A despeito dessas elaborações, disponíveis no primeiro anexo do documento, receberem o título “recomendações para ATER pública”, o uso de verbos no modo imperativo reforça mais uma vez o uso da compulsoriedade legítima pelo Estado, aplicada as 27 (vinte e sete) organizações estaduais de ATER pública que demandarem recursos do programa, na medida em que esta foi conferida em um amplo processo democrático e participativo que contou em sua construção com a presença da sociedade civil organizada.

Em relação ao financiamento das ações de ATER, Pettan (2010) relata que, entre os anos de 2004 a 2009, os recursos para as atividades de capacitação, assistência técnica e infraestrutura foram originários do governo federal, definidos no OGU e operados pelo DATER/SAF/MDA em sua quase totalidade; e da contrapartida das instituições prestadoras. Em 2003, antes da PNATER, os recursos federais destinados a ATER derivavam de fontes difusas e descontinuadas, particularmente do MDA, Ministério do Meio Ambiente (MMA), INCRA e emendas parlamentares.

Os repasses as instituições credenciadas ocorreram por intermédio de dois instrumentos, os “contratos” e os “convênios”. Os contratos, regidos pela Lei 8.666 de 21 de

junho de 199329, constituem mecanismos de repasse de um órgão do governo federal para as instituições executoras credenciadas, tendo a Caixa Econômica Federal (CEF) como intermediária, responsável por controlar a liberação e aplicação dos recursos. Por sua vez, os convênios, regidos à época pela Instrução Normativa nº 01, de 15 de janeiro de 1997 da Secretaria do Tesouro Nacional (STN), estabelecem procedimentos de repasse direto entre o governo e as entidades executoras, sem intermediários (PETTAN, 2010). Enquanto os contratos eram instituídos entre o DATER/SAF/MDA e particulares, tais como ONGs, associações, cooperativas etc; os convênios eram firmados entre o governo federal e as empresas públicas de ATER.
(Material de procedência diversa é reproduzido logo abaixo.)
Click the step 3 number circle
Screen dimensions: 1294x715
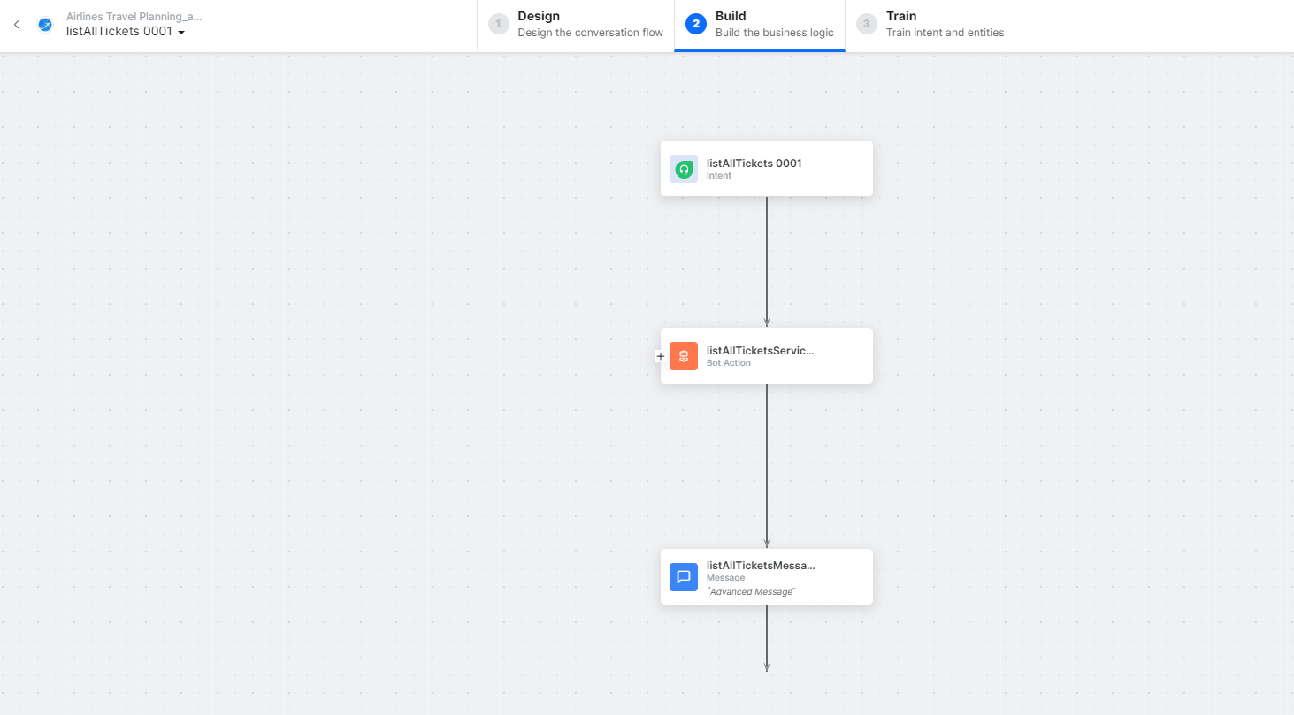(x=867, y=24)
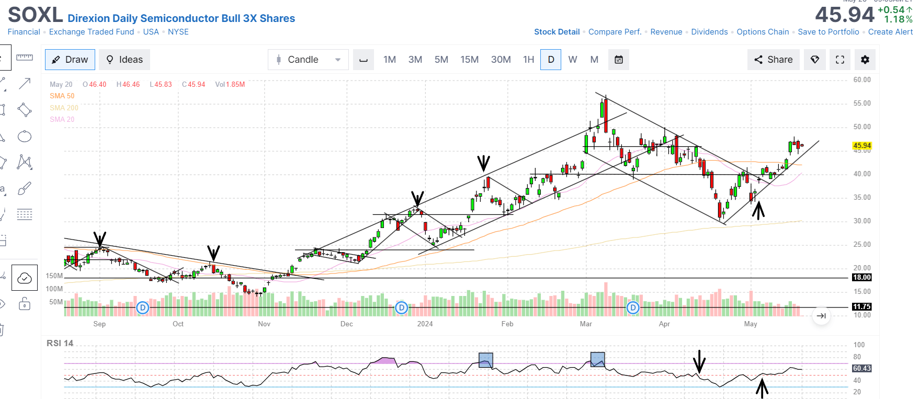Screen dimensions: 919x399
Task: Select the XABCD pattern tool
Action: (x=25, y=162)
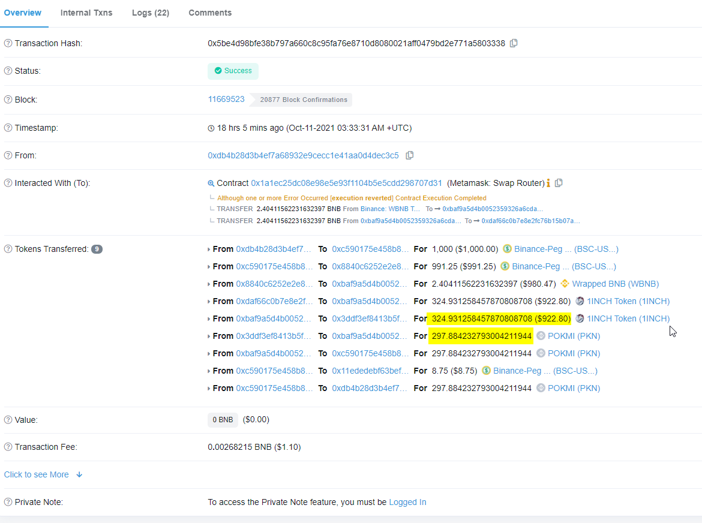Viewport: 702px width, 523px height.
Task: Click the magnifier icon before Contract address
Action: click(x=211, y=183)
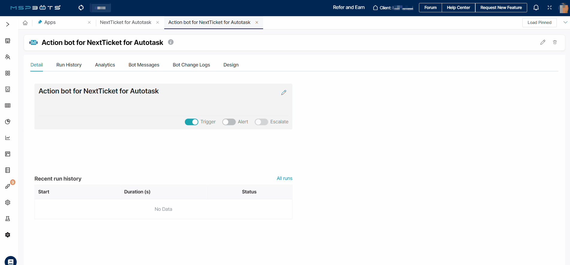Edit bot description with card pencil icon
Screen dimensions: 570x265
(x=284, y=93)
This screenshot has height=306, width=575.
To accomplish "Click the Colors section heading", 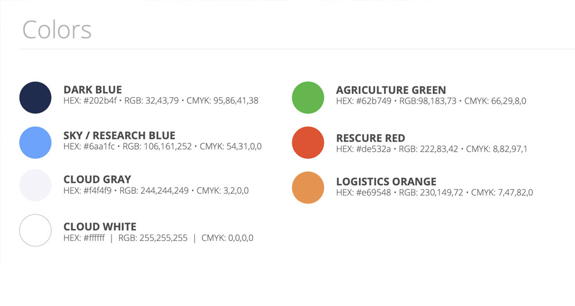I will (x=57, y=30).
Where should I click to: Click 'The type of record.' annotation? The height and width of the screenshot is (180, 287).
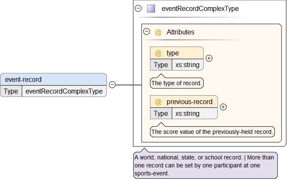point(177,83)
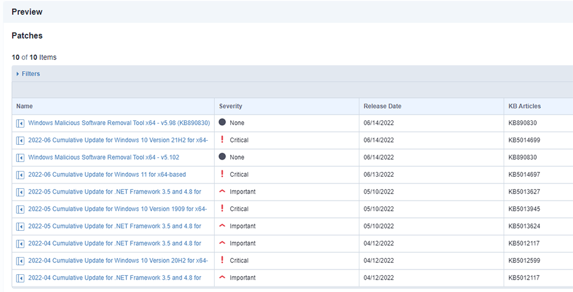Click the row icon for Windows 11 cumulative update
Viewport: 573px width, 292px height.
pyautogui.click(x=20, y=175)
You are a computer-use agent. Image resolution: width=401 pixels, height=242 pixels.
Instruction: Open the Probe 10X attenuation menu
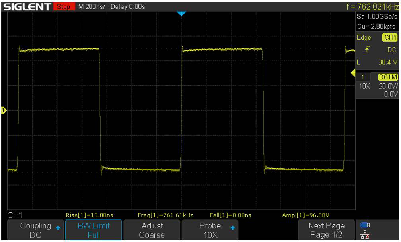coord(210,230)
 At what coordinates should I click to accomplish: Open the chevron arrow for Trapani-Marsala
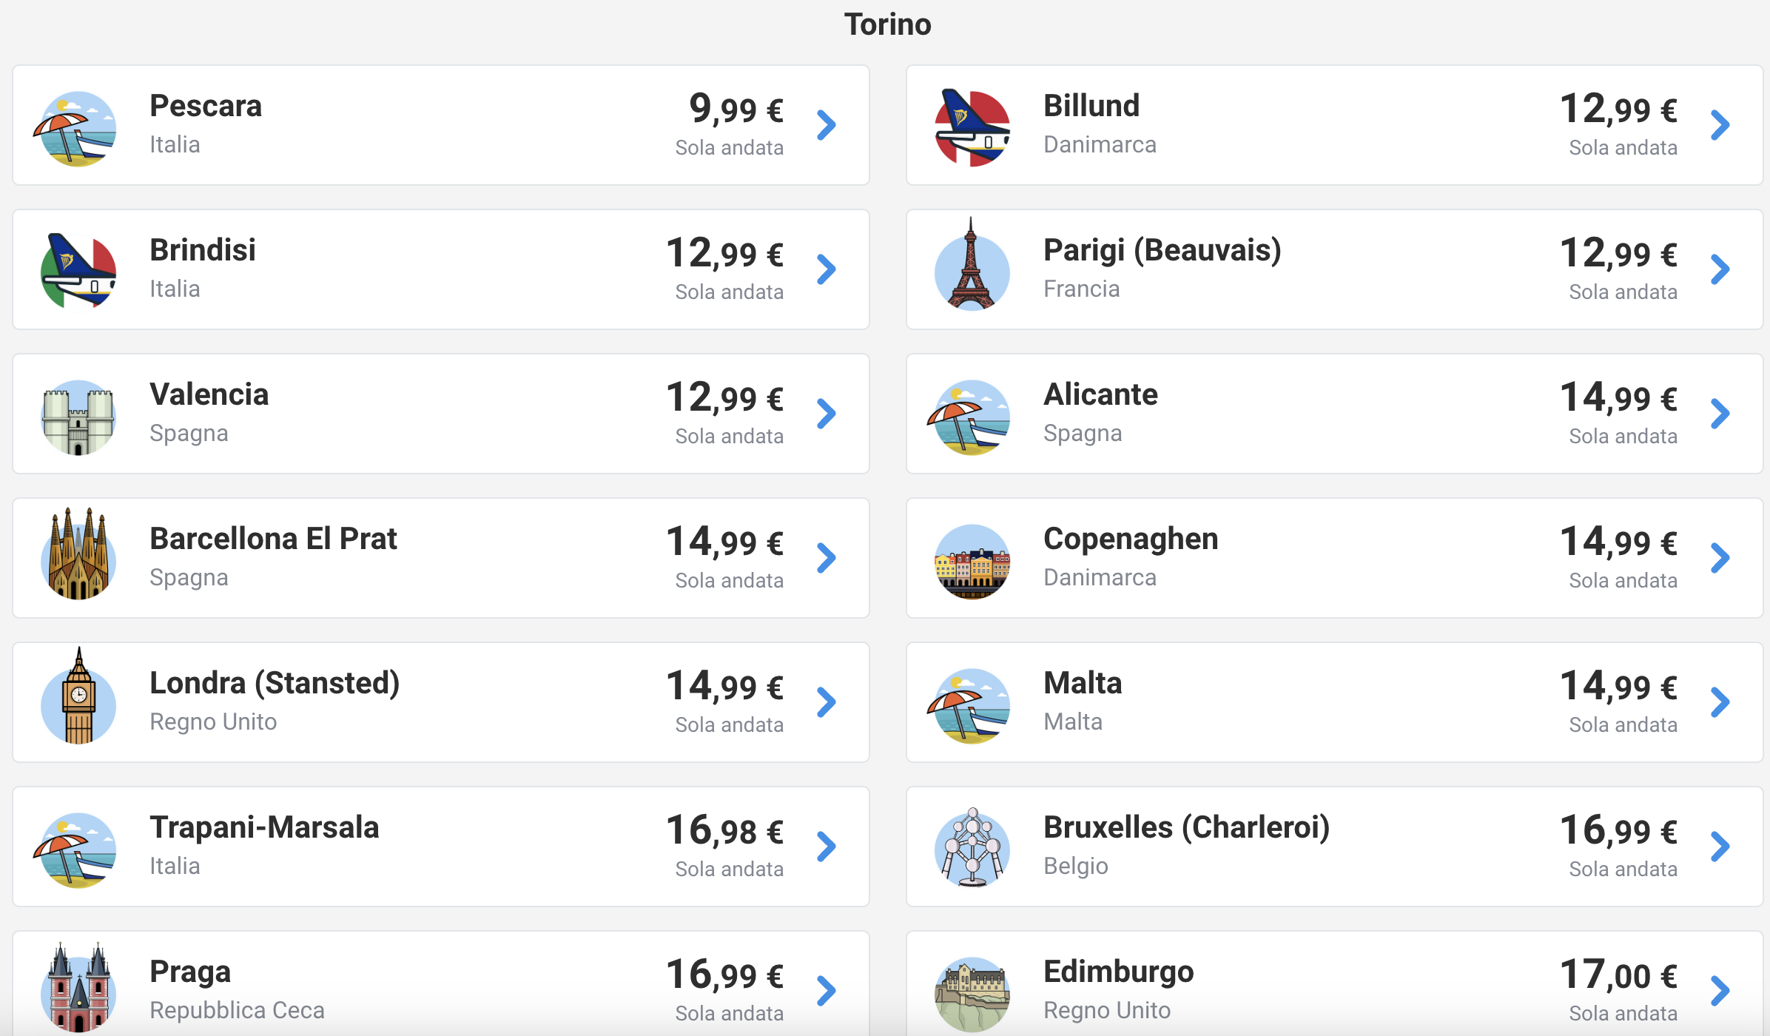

Os contratos e convênios foram instrumentalizados por meio dos “termos de referência”, cuja finalidade era a de estabelecer os termos da parceria com as entidades que atuavam de forma articuladas às Redes Temáticas de ATER e “chamadas de projeto”, dirigidas as entidades não organizadas em rede e com atuação pontual em localidades específicas. No último caso, os projetos foram selecionados por concorrência pública, mediante a análise de uma Câmara Técnica composta por profissionais de áreas diversas do conhecimento, oriundos de diversas regiões do Brasil (DA ROS, 2012b). As Redes Temáticas30, criadas em 2007 no âmbito do MDA, têm como objetivo a integração das instituições de ATER na perspectiva da cooperação, visando harmonizar, a partir de uma visão sistêmica, as temáticas primordiais da agricultura familiar para a promoção da convergência entre as políticas voltadas ao desenvolvimento rural (SILVA, 2013).